Barangay officials know they enjoy free rein in their respective turfs. They are mandated by law to prevent squatting, but in several areas, barangay captains are the landlords themselves of shanty dwellers.

And it’s not surprising that thousands of barangay officials are now implicated in the shabu trade. Drugs – even penny ante operations – are big business. If barangay officials are doing their job, they should be able to identify the drug abusers and dealers in their respective communities, and help curb the drug menace.

SK members at least have a more benign though still negative reputation: many belong to political dynasties and are seen to be merely exploiting the system as an entry point for perpetuating the clan business. In short, they’re just wasting people’s money.

It’s good that Dirty Rody says he received no support from barangay officials in his presidential bid. Now he can get rid of all the rotten eggs without worrying about political debts that must be repaid.

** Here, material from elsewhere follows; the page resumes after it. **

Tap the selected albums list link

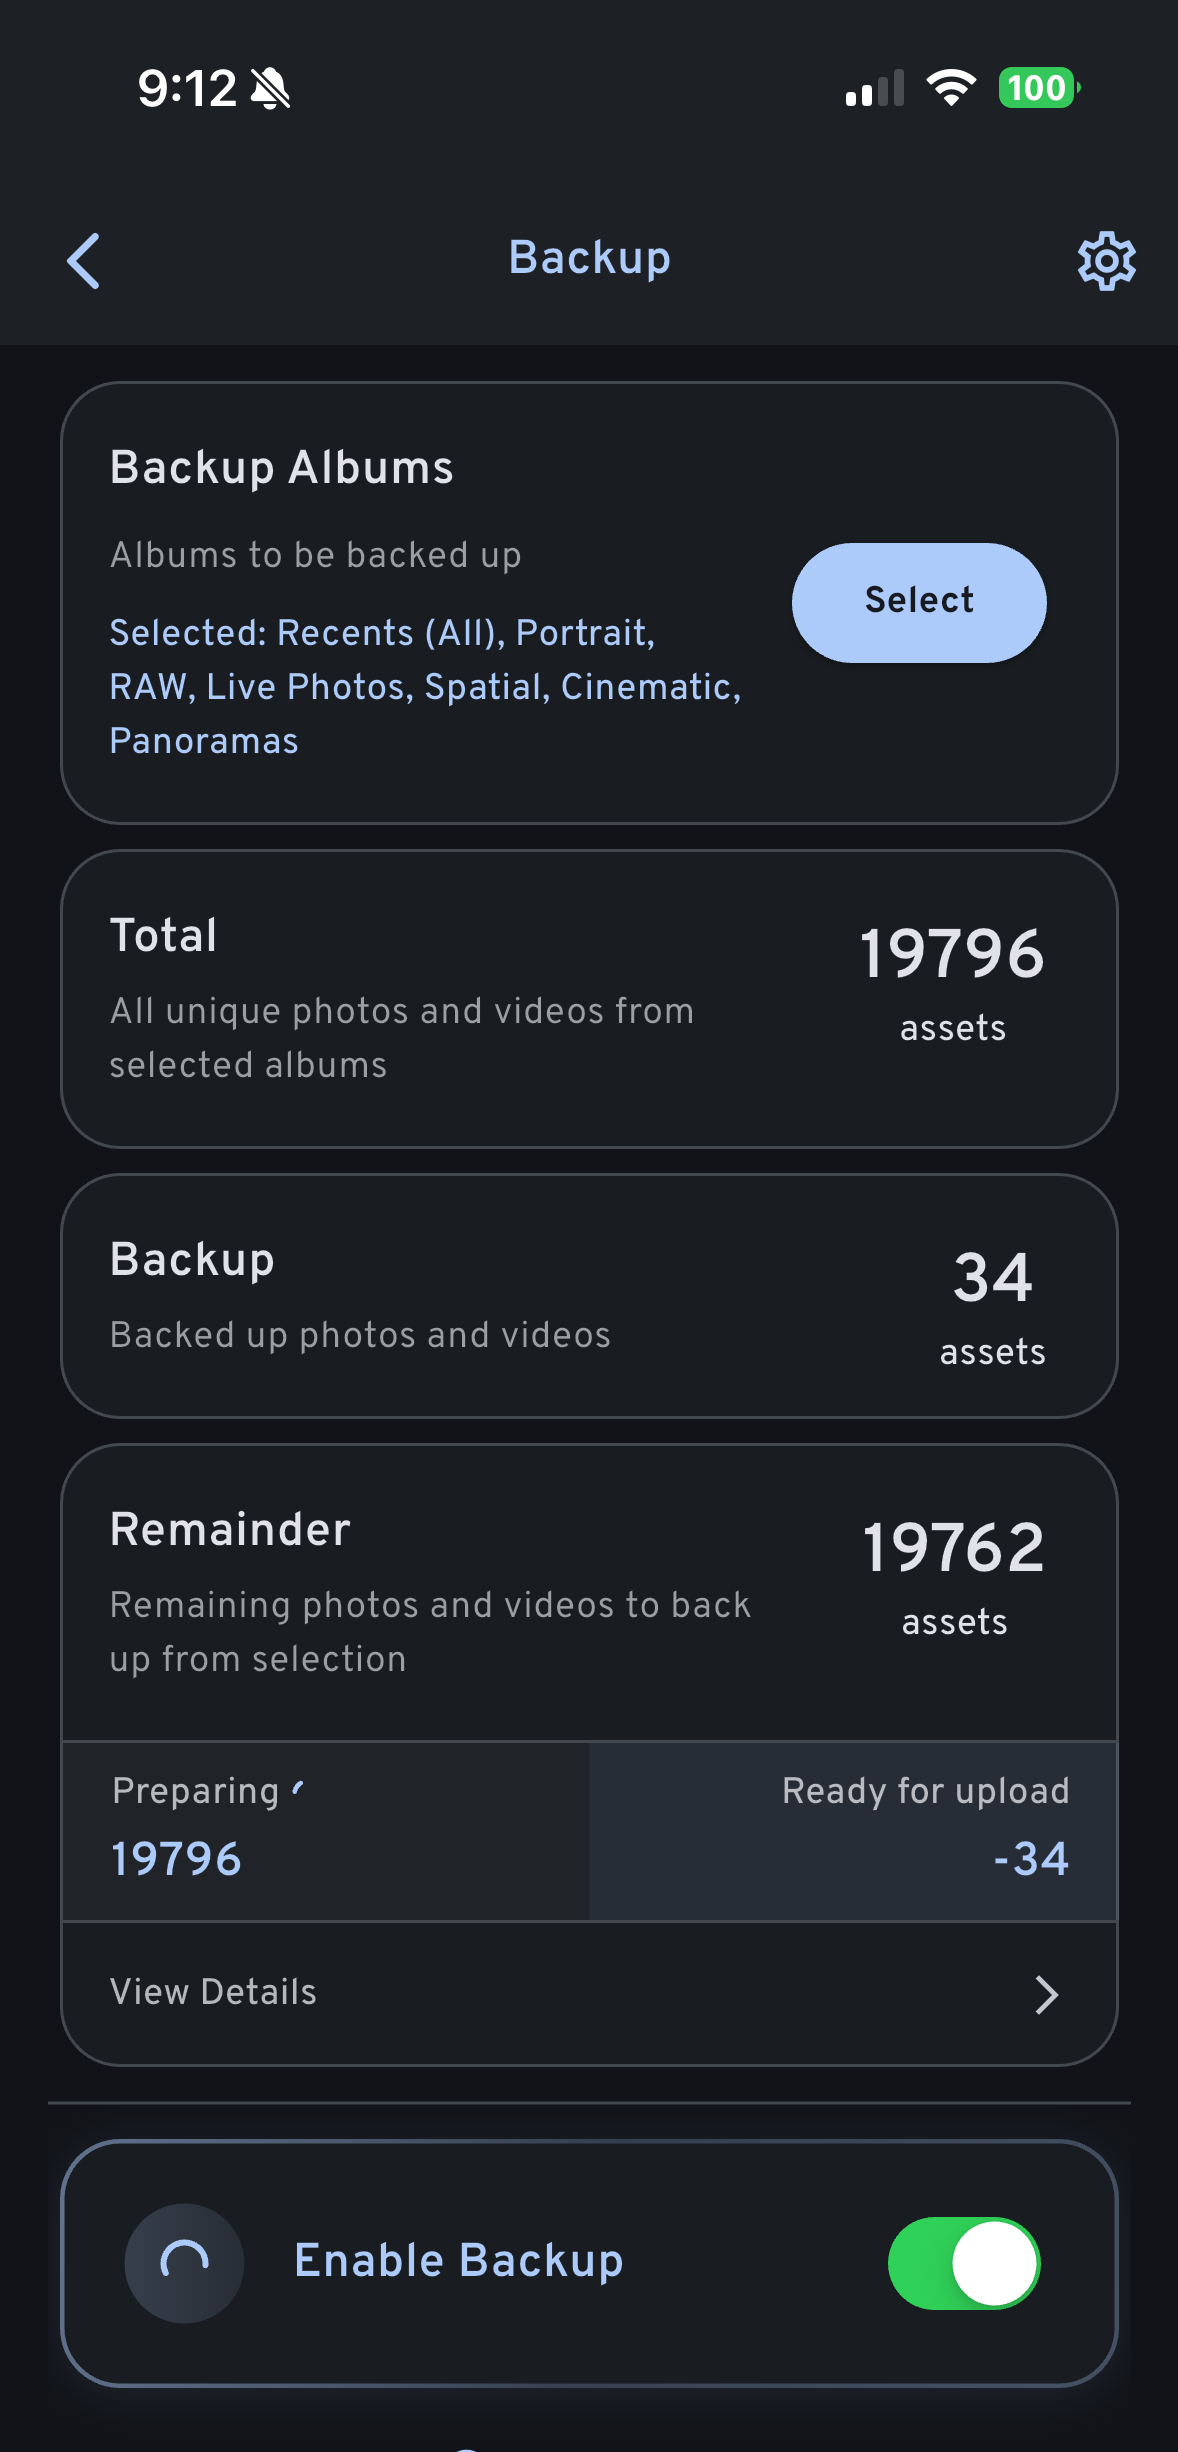[424, 687]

He can also threaten local executives – and sound like he means it – in reminding them that he wants red tape cut.

Yesterday at the commemoration of the third anniversary of Super Typhoon Yolanda in Tacloban City, Duterte promised to end the long wait for permanent shelters for 200,000 survivors. By December, he vowed, he would return to the city to personally inspect the new permanent shelters.

Reminding officials to cut red tape, he said he wanted “routing slips… so I’ll know when is the time to put you to sleep.”

Even without using our creative imagination, it sounded like a joke, of course. But this being the age of Oplan Tokhang, nervous laughter must have reverberated among local executives well beyond Tacloban.

And there are people who wouldn’t mind if the President didn’t mean it as a joke.